» Exercise brief: Transcribe the line holding "You are a computer-use agent. The width" together with every line after it, through the end of the records, exactly and with no pictures.

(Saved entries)
....
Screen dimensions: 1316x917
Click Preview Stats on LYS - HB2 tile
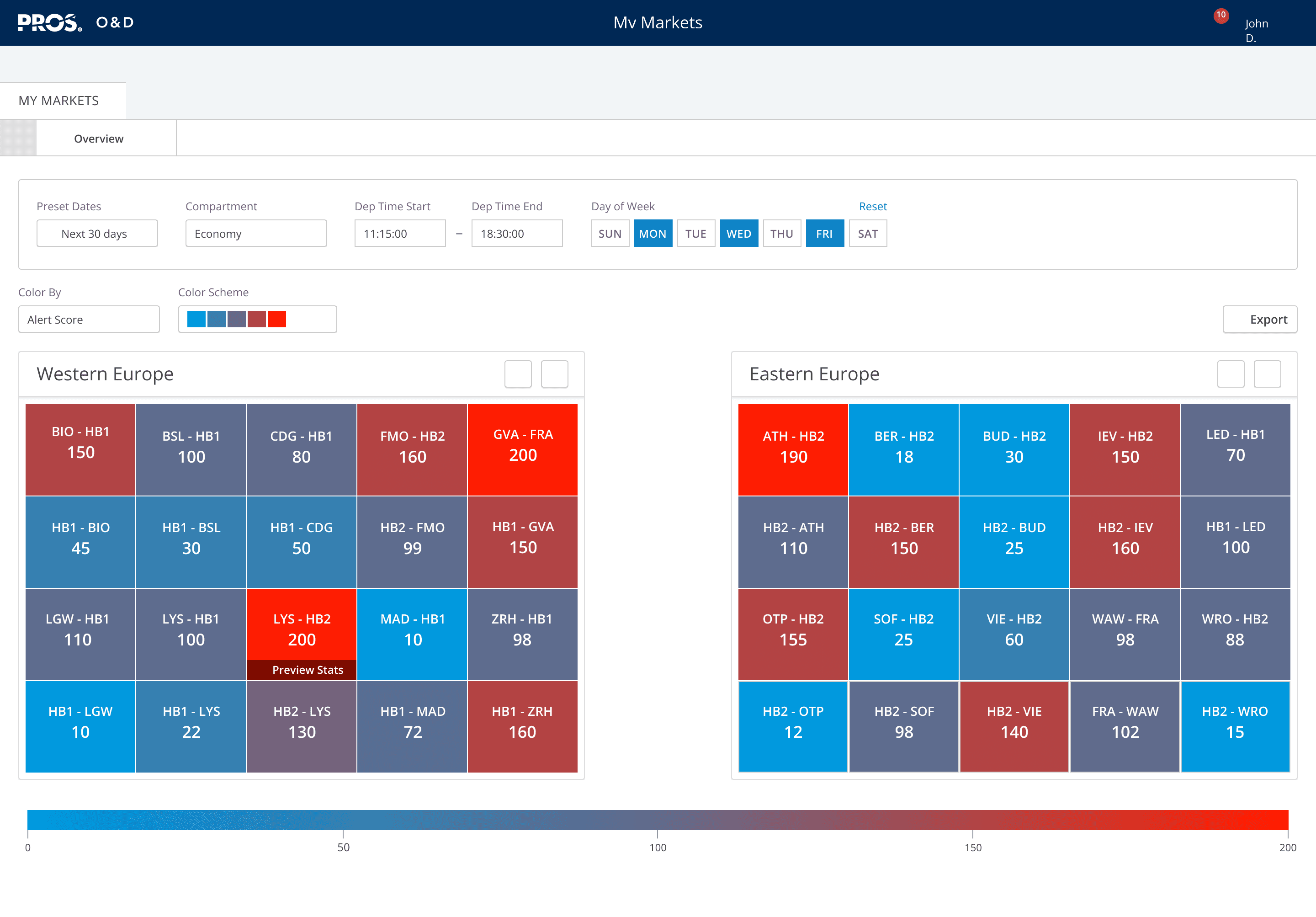307,670
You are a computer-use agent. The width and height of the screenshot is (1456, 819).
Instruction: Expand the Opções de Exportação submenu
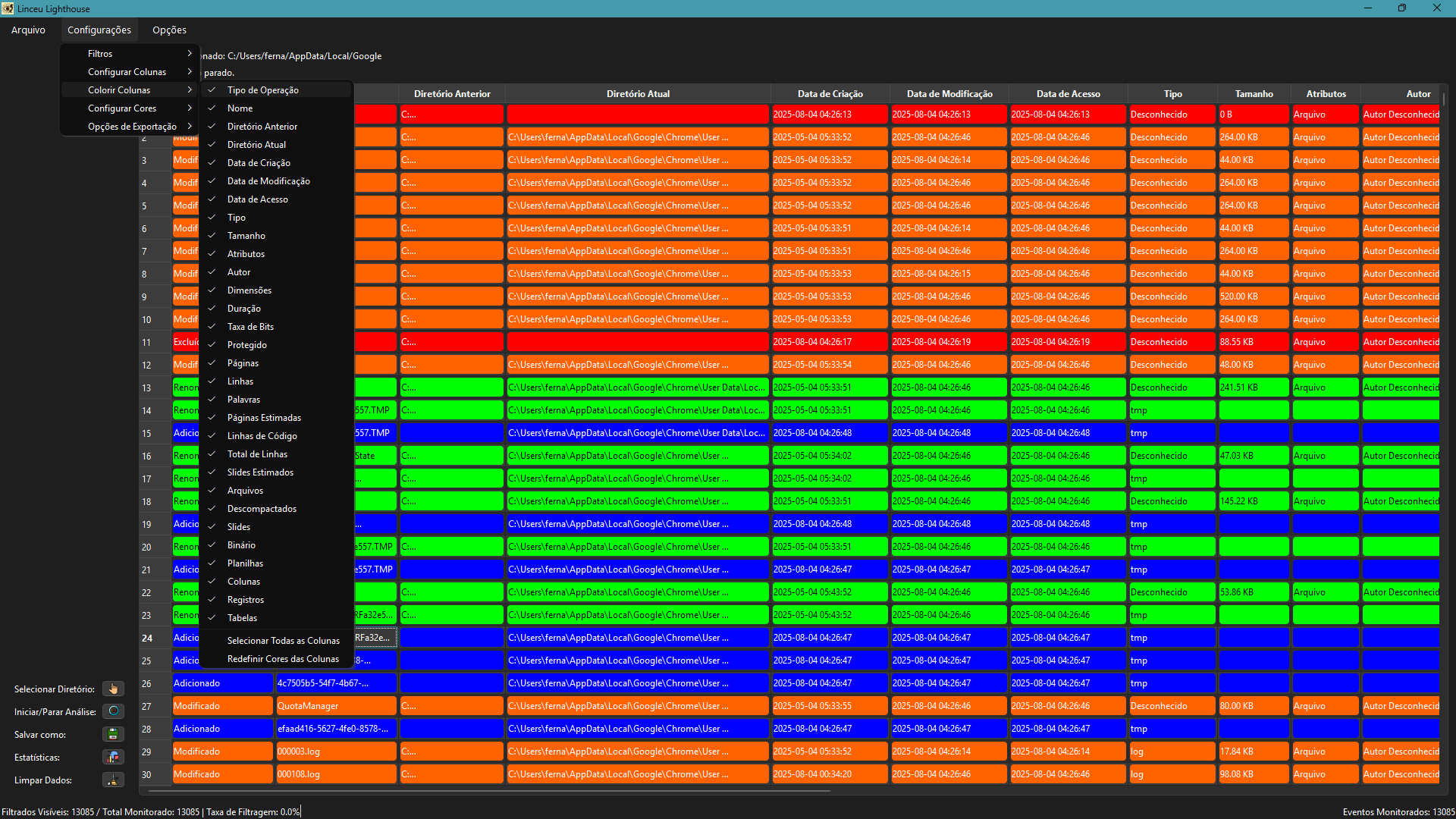point(132,127)
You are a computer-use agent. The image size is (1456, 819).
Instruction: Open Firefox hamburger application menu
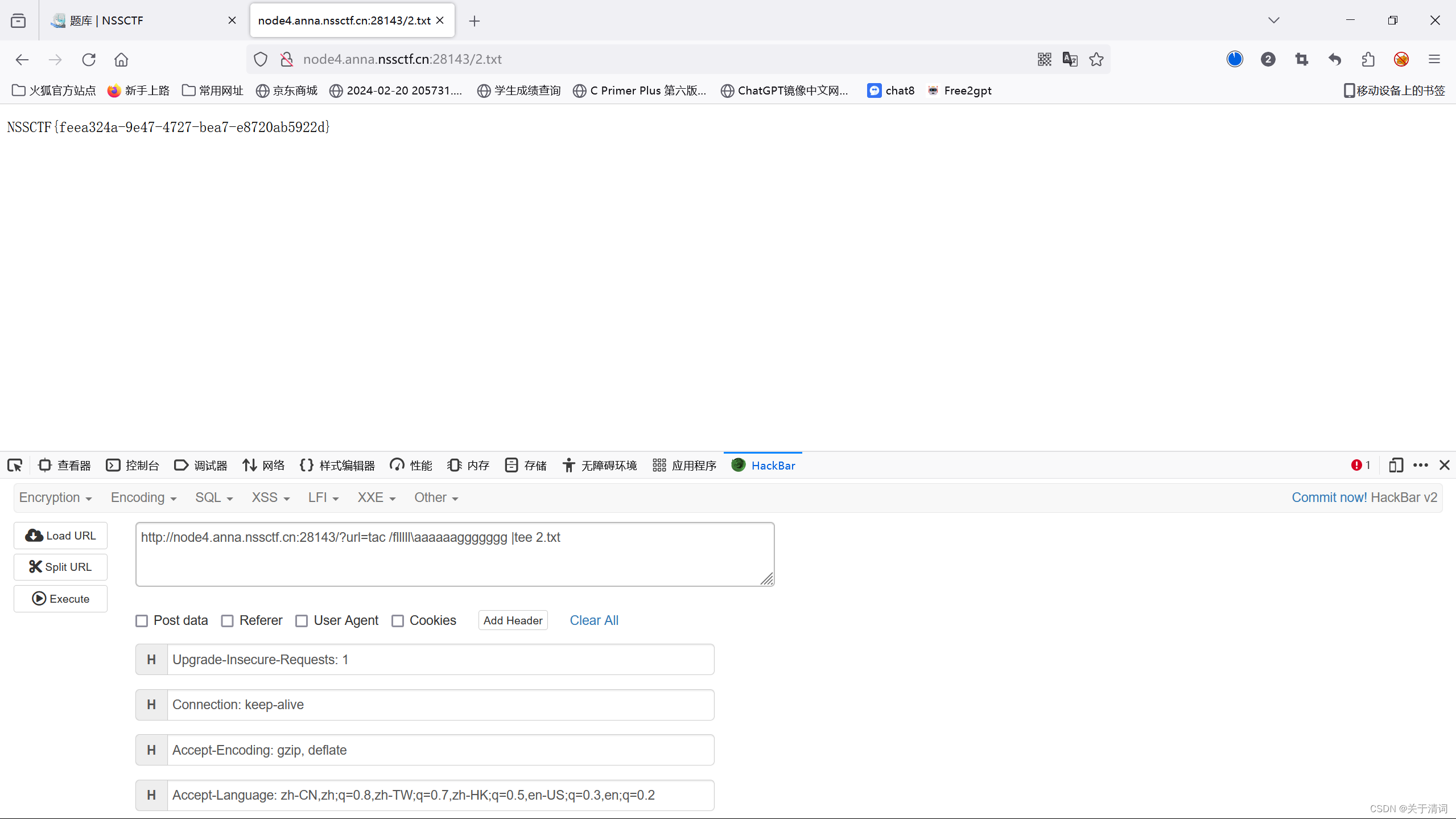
....
» Exercise result:
You are a computer-use agent. The width and height of the screenshot is (1456, 819).
Instruction: Expand the Opções de Exportação submenu
point(132,127)
You are a computer-use agent. The image size is (1456, 819).
Instruction: Open Firefox hamburger application menu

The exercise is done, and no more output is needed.